Application Security Testing Specialist

Overview :

We are seeking a highly experienced and motivated Application Security Testing Specialist to join our team in Pune. The ideal candidate will have a strong, hands-on background in a broad range of application security solutions, penetration testing, and integrating security controls into the CI/CD pipeline. You will play a crucial role in ensuring the security of our applications through robust testing, infrastructure setup, and process implementation.

Key Responsibilities :

Application Security Testing & Analysis :

- Perform penetration testing, vulnerability analysis, and security assessments on various applications (web, mobile, API, etc.).

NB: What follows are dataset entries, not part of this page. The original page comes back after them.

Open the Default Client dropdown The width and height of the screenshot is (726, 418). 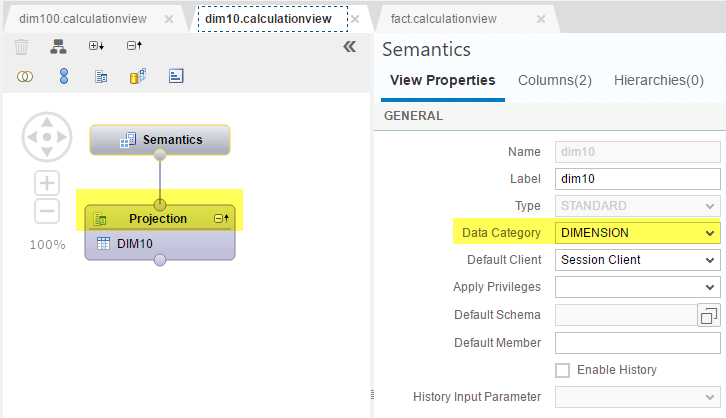[638, 260]
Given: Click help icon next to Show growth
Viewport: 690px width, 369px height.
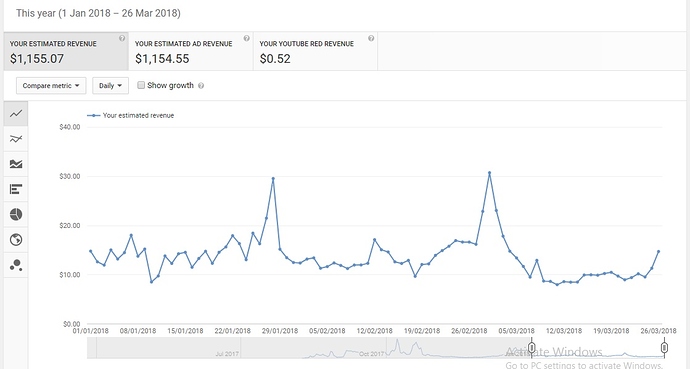Looking at the screenshot, I should (201, 86).

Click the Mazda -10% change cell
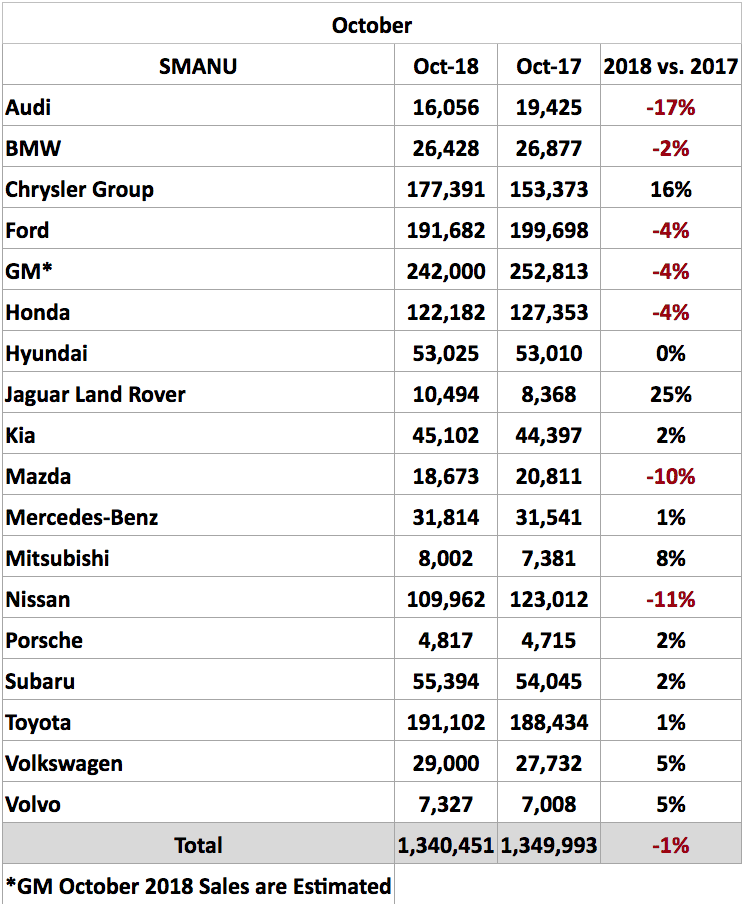click(670, 476)
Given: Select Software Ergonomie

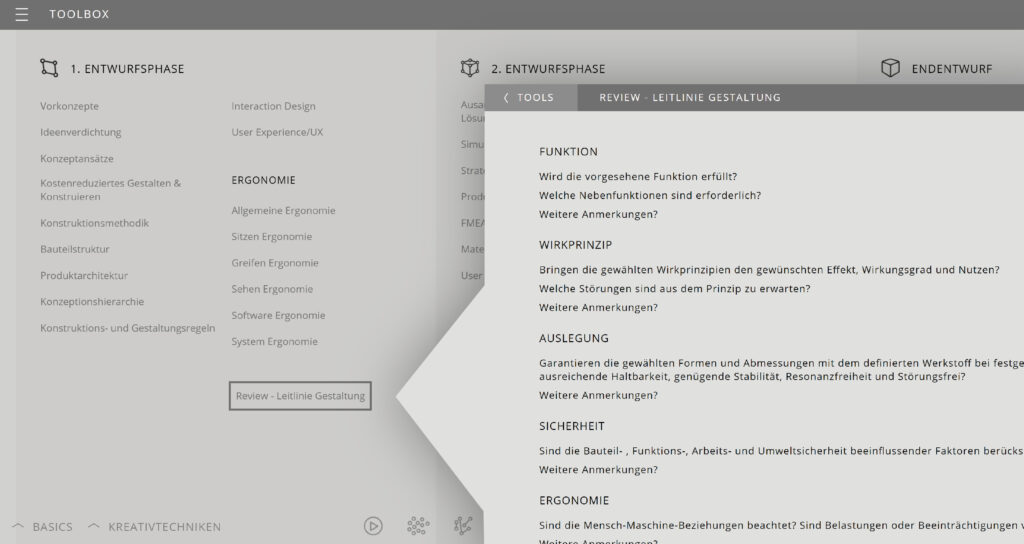Looking at the screenshot, I should (x=278, y=315).
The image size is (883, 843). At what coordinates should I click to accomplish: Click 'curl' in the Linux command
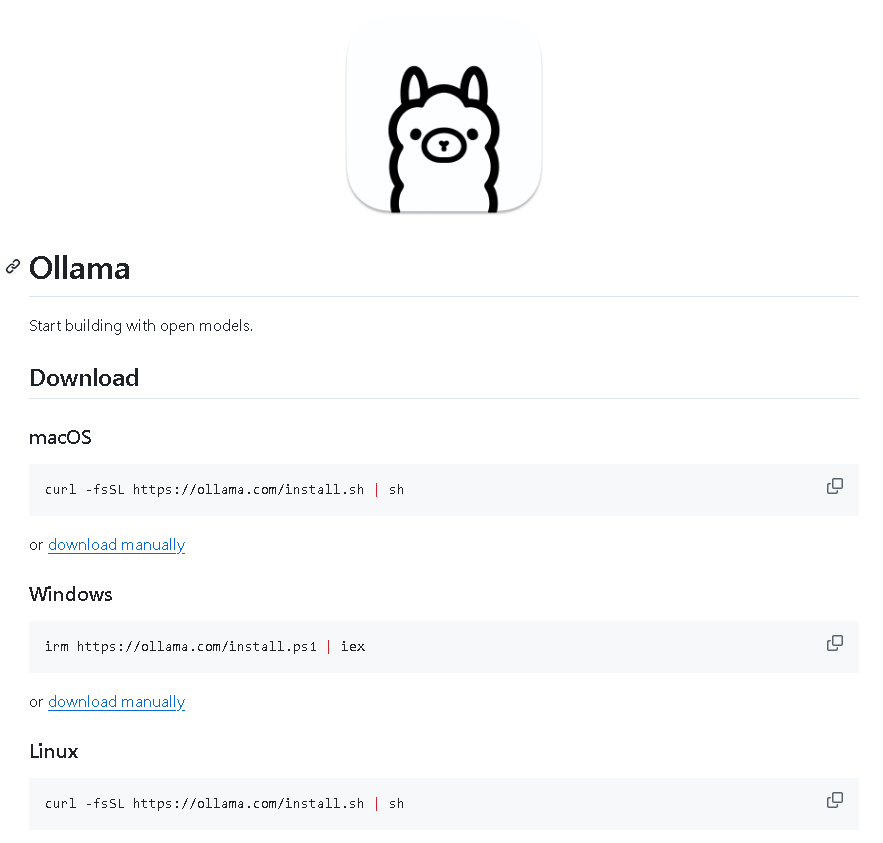click(60, 804)
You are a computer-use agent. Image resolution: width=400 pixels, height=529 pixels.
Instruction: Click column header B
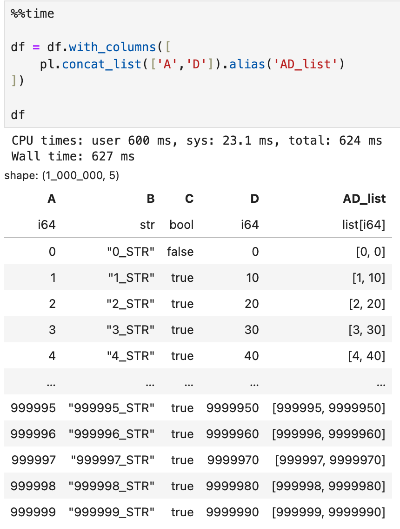150,199
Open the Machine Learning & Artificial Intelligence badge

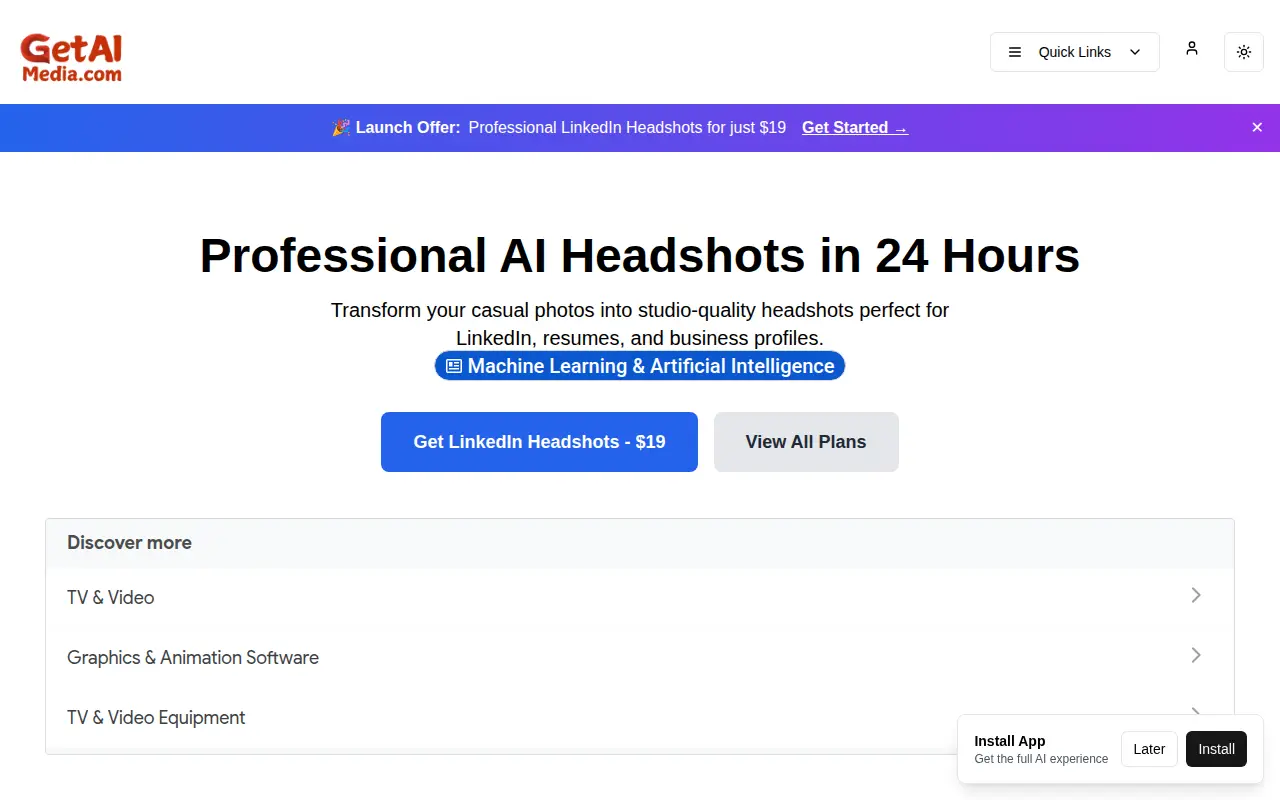pos(640,366)
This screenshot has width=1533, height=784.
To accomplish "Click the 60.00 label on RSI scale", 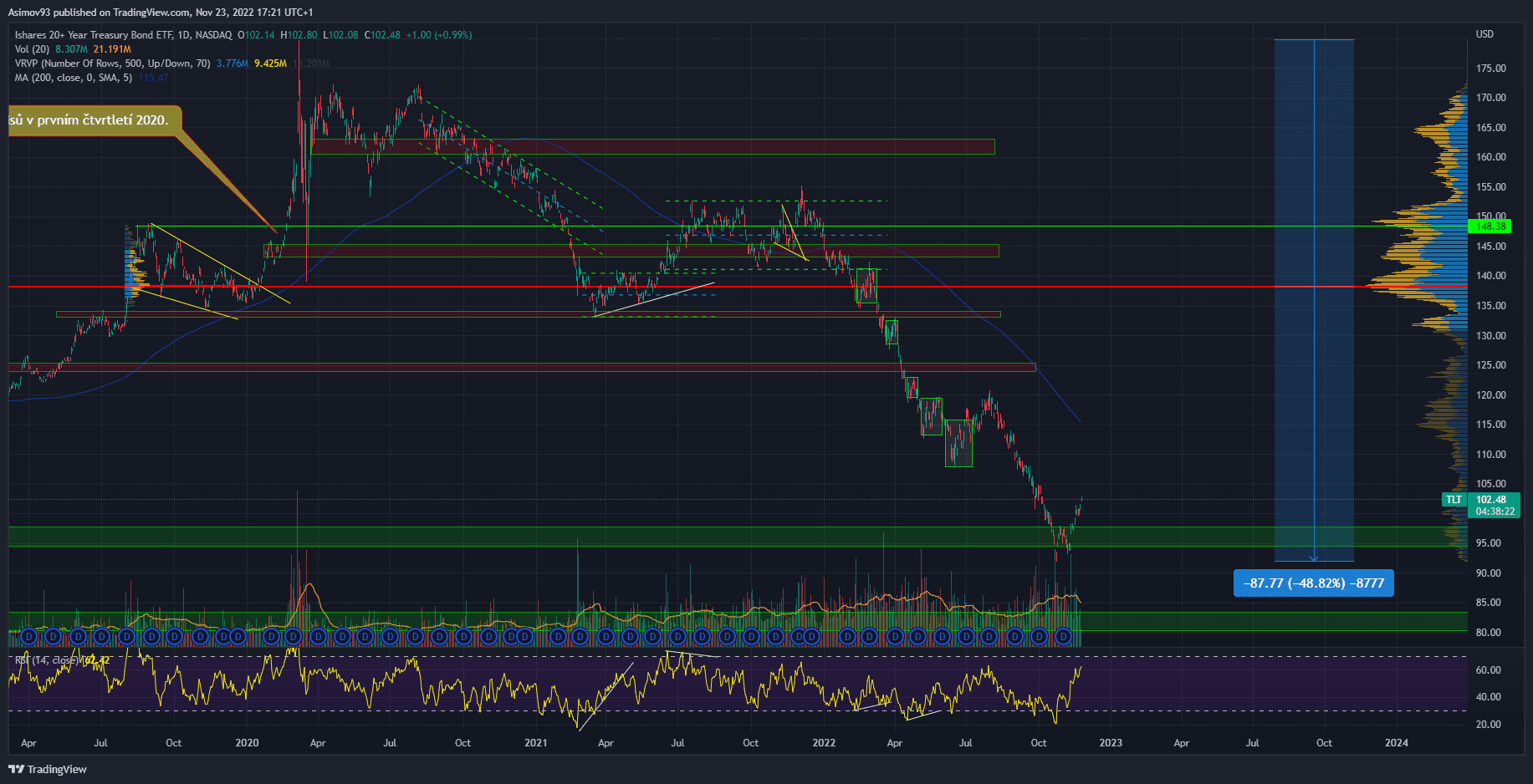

- Demonstrate strong hands-on experience utilizing and managing various Application Security solutions, including :

1. SAST (Static Application Security Testing)

2. SCA (Software Composition Analysis)

3. IAST (Interactive Application Security Testing)

4. DAST (Dynamic Application Security Testing)

5. API Security Testing

- Analyze and interpret the results from security tests, prioritize findings, and work with development teams to ensure timely remediation.

Security Integration & Infrastructure :

- Design, implement, and maintain security controls and checks within the CI/CD pipeline (DevSecOps).

- Provide technical expertise in the infrastructure setup, configuration, and maintenance of Application Security and Penetration Testing tools.

- Automate security testing processes where possible to enhance efficiency and coverage.

Project Management & Strategy :

- Utilize a strong understanding and experience with project planning and execution for security initiatives.

- Manage the application on-boarding or service adoption process for new security tools and services.

- Work within an Agile delivery framework, collaborating closely with development, operations, and product teams.

- Effectively manage conflicting stakeholder needs and challenge existing practices to ensure optimal security outcomes.

Required Skills & Experience (Primary) :

- Experience : 5+ years of dedicated experience in Application Security Testing or a similar security role.

- Core Security Tools : Hands-on expertise with a variety of Application Security solutions (SAST, SCA, IAST, DAST, API testing).

- Security Assessments : Proven hands-on experience in Penetration Testing and vulnerability analysis.

- DevSecOps : Deep understanding and hands-on experience implementing security controls and gates within CI/CD pipelines (e.g., Jenkins, GitLab CI, Azure DevOps).

- Tool Management : Technical experience in infrastructure setup, deployment, and operational maintenance for Application Security and Penetration Testing tools.

- Methodology : Strong understanding and experience with project management, agile delivery, and successful application or service adoption processes.

Desired Skills (Secondary) :

- Cloud Security : Very good knowledge of the Azure cloud ecosystem and its native security capabilities.

- Technical Foundations : Good knowledge of networking principles, operating systems (Linux/Windows), and scripting (e.g., Python, PowerShell, Bash).

- Version Control : Basic knowledge of version control systems (e.g., Git).

- Communication : Excellent technical communication and documentation skills, with the ability to clearly articulate complex security issues to both technical and non-technical audiences.

- Mindset : Inquisitive, proactive, and able to effectively challenge security decisions and practices.